A Tradition of Rupture: Selected Critical Writings by Alejandra Pizarnik / ISBN 9781946433268 / 160-page paperback from Ugly Duckling Presse
***
Translated from the Spanish by Cole Heinowitz. Since the publication of her 1955 debut poetry collection, La tierra más ajena (THE MOST FOREIGN COUNTRY), Alejandra Pizarnik has captivated the imaginations of many of Latin America's most celebrated twentieth-century writers, from Octavio Paz and Julio Cortázar to Roberto Bolaño and Raúl Zurita. Over the last several years, the majority of Pizarnik's poetry has been translated into English, garnering enormous acclaim in the U.S. and abroad, yet her extraordinary critical writings--including commentaries on figures such as Artaud, Borges, Breton, Michaux, and Pessoa, as well as intimate accounts of her own working methods--remain almost entirely unknown outside the Spanish-speaking world. A TRADITION OF RUPTURE makes these writings available to English-speaking readers for the first time, offering indispensable insight into the range of Pizarnik's reading and the principle influences on her poetics. The works collected in this volume also provide a rare glimpse of the famously introverted poet in her capacity as public intellectual and critic, revealing a voracious intelligence turned outward toward the world in vital dialogue with the words of others.
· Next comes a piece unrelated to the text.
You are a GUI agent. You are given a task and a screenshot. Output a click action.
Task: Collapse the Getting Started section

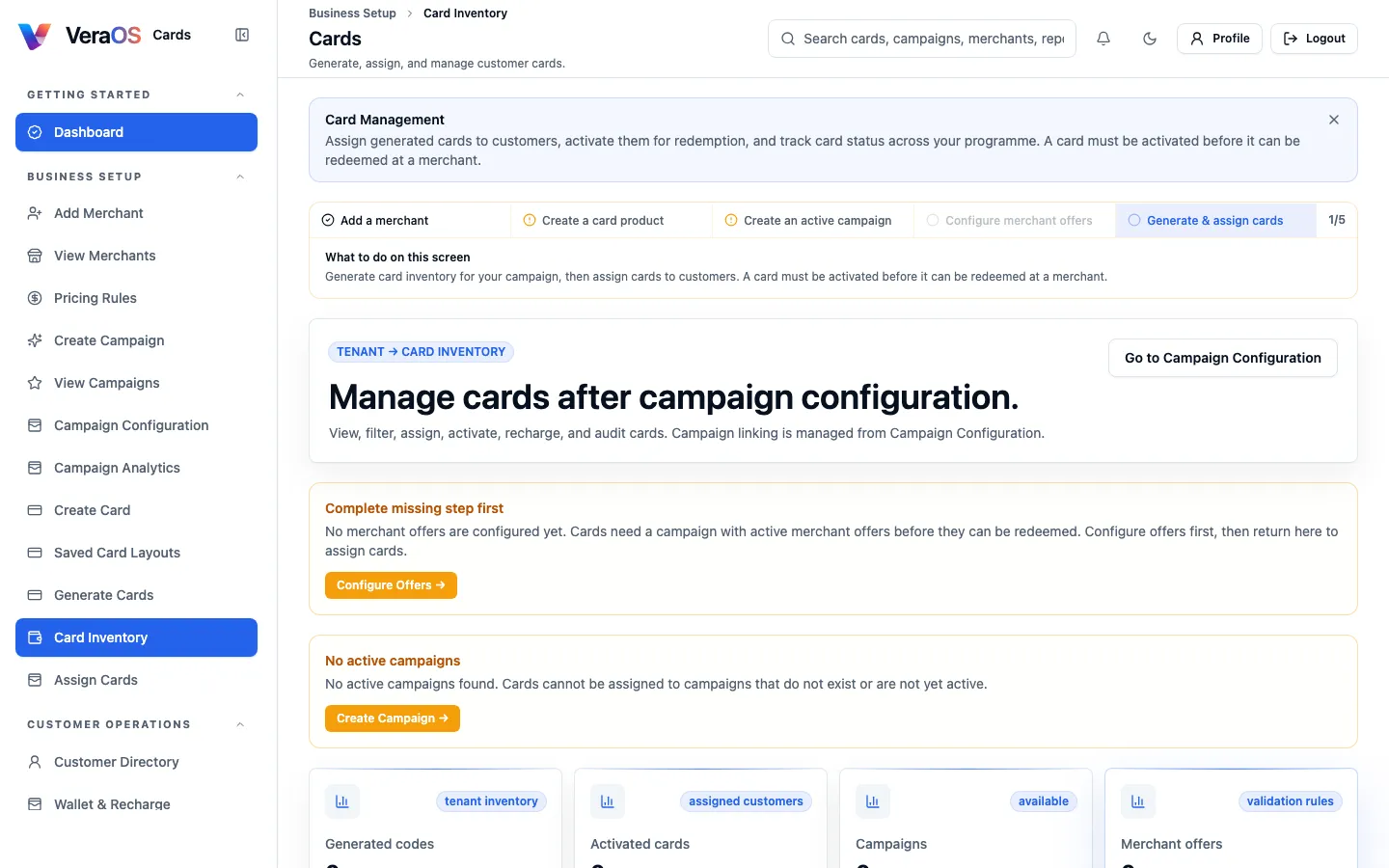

"For many years now we have known Alejandra Pizarnik as a poet who explored the mysteries of pain & mental suffering in a mode & at a level like that, say, of Kafka, & still more that of Artaud. What her translator Cole Heinowitz now brings us so forcefully is a sampling of Pizarnik's poetics & critical writings, as a further & necessary record of what it means to claim a life through poetry. Simultaneously subversive & tragic, hers is a full-blown work that cries for our attention."--Jerome Rothenberg
Alejandra Pizarnik (1936-1972) was a leading voice in twentieth-century Latin American poetry. Born in the port city of Avellaneda, in the province of Buenos Aires, to Russian- Jewish immigrants, Pizarnik studied literature and painting at the University of Buenos Aires and spent most of her life in Argentina. From 1960-1964 she lived in Paris, where she was influenced by the work of the Surrealists (many of whom she translated into Spanish) and participated in a vibrant community of writers including Simone de Beauvoir and fellow expatriates Julio Cortázar and Octavio Paz. Known primarily for her poetry, Pizarnik also wrote works of criticism and journalism, experimental fiction, plays, and a literary diary. She was awarded a Guggenheim Fellowship in 1968 and a Fulbright Scholarship in 1971. Her complete works in Spanish have been published by Editorial Lumen. A book of her critical writings, A TRADITION OF RUPTURE (Ugly Duckling Presse, 2019), was translated into English by Cole Heinowitz. Five books of her poetry have been translated into English: THE LAST INNOCENCE / THE LOST ADVENTURES (Ugly Duckling Presse 2019), THE MOST FOREIGN COUNTRY (Ugly Duckling Presse, 2017), DIANA'S TREE (Ugly Duckling Presse, 2014), A Musical Hell and Extracting the Stone of Madness: Poems 1962-1972 (New Directions, 2016) and The Galloping Hour: French Poems (New Directions, 2018). She died in Buenos Aires, of an apparent drug overdose, at the age of 36.